Do you see the minis program expanding to the PS3?

It's possible, but we haven't opened up the minis program to PS3 developers, or PS3 development at all. But I wouldn't rule it out. We always look at our models and minis is a pretty good experiment for us and we're kind of seeing how this goes. Depending on how this goes, we may change the program significantly.

Mac users still can't use the PSP MediaGo program to access the PlayStation Store. When can we expect Sony to offer Mac support?

That's also something we're looking into. We've done several enhancements to MediaGo. We're looking at getting the right resources in place to open that to the Mac audience, because we do know that it's a significant part of the user base, or the future user base, for that matter.



Why were plans for UMD conversion scrapped?

It's a combination of what's technically possible, but a bigger part of that is the rights to the content that's been available. PSP has been out for many years now. There weren't digital rights secured for all of this stuff, at no cost. So, there's lots of legal issues we'd have to get through to get a lot of content cleared. And also, we'd have to protect that content. So, with a good technical process so you can't pass around the UMD or do something else with it. So, it's a combination of things. It's something we'll continue to look at, but for the time being, it's just where it is.

Any plans to implement a loyalty program, similar to what Europe launched, for PSP owners that "upgraded" to the Go?

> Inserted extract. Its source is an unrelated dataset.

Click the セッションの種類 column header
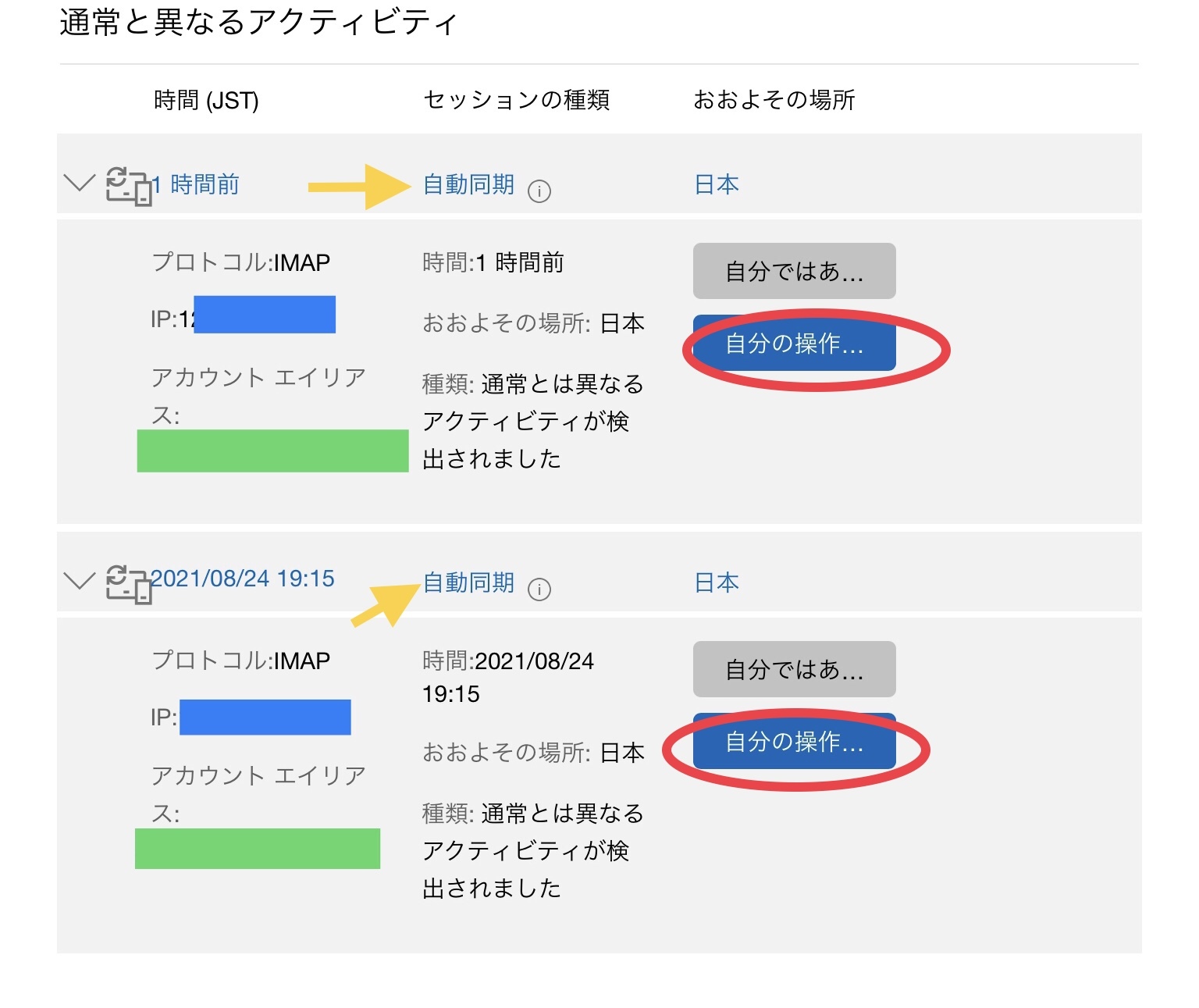1199x1008 pixels. (516, 100)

No program today. We always do other types of programs. And we've got lots of efforts underway. On the loyalty side, we do lots of things for our loyal users. At this time, it just happens Europe went out with a promotion, we didn't. Similar to when we launched PS3, we went out with a promotion, we had a BD in the box ... and other regions don't. It just really comes down to that was kind of something they did right now, that was their SKU plan, and wasn't part of our plan.